DATASET EXCERPTS START
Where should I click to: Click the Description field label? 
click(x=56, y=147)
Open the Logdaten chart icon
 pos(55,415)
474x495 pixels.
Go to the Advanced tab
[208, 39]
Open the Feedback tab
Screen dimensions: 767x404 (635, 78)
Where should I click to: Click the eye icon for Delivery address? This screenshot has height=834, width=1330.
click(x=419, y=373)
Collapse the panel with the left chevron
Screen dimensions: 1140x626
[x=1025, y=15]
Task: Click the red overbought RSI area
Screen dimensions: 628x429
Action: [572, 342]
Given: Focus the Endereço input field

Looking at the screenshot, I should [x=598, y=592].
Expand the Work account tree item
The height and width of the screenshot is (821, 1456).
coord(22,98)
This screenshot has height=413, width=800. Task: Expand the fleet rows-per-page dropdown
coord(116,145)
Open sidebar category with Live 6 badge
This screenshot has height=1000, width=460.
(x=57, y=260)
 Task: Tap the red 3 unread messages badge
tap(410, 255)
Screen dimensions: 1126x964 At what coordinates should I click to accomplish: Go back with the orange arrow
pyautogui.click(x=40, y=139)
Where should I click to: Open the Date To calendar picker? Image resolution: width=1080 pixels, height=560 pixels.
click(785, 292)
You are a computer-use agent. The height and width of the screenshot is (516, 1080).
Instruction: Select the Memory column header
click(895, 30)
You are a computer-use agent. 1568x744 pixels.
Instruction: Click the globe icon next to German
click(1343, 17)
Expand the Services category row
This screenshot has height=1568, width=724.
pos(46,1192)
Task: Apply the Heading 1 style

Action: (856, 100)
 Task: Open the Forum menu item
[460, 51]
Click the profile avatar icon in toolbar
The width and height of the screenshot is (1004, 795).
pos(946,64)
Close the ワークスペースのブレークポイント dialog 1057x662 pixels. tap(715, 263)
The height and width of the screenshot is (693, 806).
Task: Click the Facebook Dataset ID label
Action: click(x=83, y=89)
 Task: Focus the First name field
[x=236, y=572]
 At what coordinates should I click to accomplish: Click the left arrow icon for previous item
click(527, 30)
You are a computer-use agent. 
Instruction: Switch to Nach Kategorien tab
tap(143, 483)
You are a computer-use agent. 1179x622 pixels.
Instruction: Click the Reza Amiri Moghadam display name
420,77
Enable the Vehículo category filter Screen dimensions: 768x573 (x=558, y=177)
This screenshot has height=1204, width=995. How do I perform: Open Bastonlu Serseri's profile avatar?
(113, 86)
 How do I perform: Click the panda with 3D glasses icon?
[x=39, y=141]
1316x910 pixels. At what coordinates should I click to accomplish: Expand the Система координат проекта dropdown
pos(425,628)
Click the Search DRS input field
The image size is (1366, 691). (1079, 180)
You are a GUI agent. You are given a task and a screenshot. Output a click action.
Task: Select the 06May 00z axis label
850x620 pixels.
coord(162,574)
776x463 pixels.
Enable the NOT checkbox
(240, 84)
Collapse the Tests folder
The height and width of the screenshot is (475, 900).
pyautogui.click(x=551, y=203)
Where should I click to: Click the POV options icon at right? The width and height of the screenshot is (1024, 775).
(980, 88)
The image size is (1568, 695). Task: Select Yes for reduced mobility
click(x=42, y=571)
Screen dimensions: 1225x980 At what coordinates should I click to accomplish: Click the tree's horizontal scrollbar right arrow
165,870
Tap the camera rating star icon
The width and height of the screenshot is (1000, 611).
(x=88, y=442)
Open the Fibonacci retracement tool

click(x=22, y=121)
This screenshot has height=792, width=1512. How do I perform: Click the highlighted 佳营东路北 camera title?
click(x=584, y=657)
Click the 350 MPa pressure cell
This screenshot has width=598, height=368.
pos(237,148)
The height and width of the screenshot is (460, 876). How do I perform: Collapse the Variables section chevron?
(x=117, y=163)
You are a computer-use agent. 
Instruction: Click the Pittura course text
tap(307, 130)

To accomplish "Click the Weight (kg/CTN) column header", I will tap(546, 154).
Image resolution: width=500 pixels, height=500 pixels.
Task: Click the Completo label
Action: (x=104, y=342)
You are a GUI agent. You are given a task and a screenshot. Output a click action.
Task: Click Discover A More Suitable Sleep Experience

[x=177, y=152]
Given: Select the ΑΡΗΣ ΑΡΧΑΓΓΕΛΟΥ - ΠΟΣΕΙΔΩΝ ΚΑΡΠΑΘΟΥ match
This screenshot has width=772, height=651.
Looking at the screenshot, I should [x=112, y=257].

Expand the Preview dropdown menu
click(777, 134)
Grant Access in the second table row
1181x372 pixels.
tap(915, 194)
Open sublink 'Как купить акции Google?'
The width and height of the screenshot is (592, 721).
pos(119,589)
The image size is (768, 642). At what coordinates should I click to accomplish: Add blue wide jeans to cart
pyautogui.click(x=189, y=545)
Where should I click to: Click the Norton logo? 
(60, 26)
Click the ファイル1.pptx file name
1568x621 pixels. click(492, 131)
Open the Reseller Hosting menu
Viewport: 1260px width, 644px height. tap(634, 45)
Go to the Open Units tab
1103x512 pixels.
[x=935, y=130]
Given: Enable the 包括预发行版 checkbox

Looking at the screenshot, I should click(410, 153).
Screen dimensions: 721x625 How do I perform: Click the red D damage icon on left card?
DATASET EXCERPTS END
**WORK REQUIRED**
Among the lines of the data, find every one that holds "computer" and copy it.

**WRITTEN RESPONSE**
You are a computer-use agent. The height and width of the screenshot is (516, 1080).
You are a computer-use agent. 1568x744 pixels.
You are a computer-use agent. 
You are a computer-use agent. 1179x622 pixels.
You are a computer-use agent. 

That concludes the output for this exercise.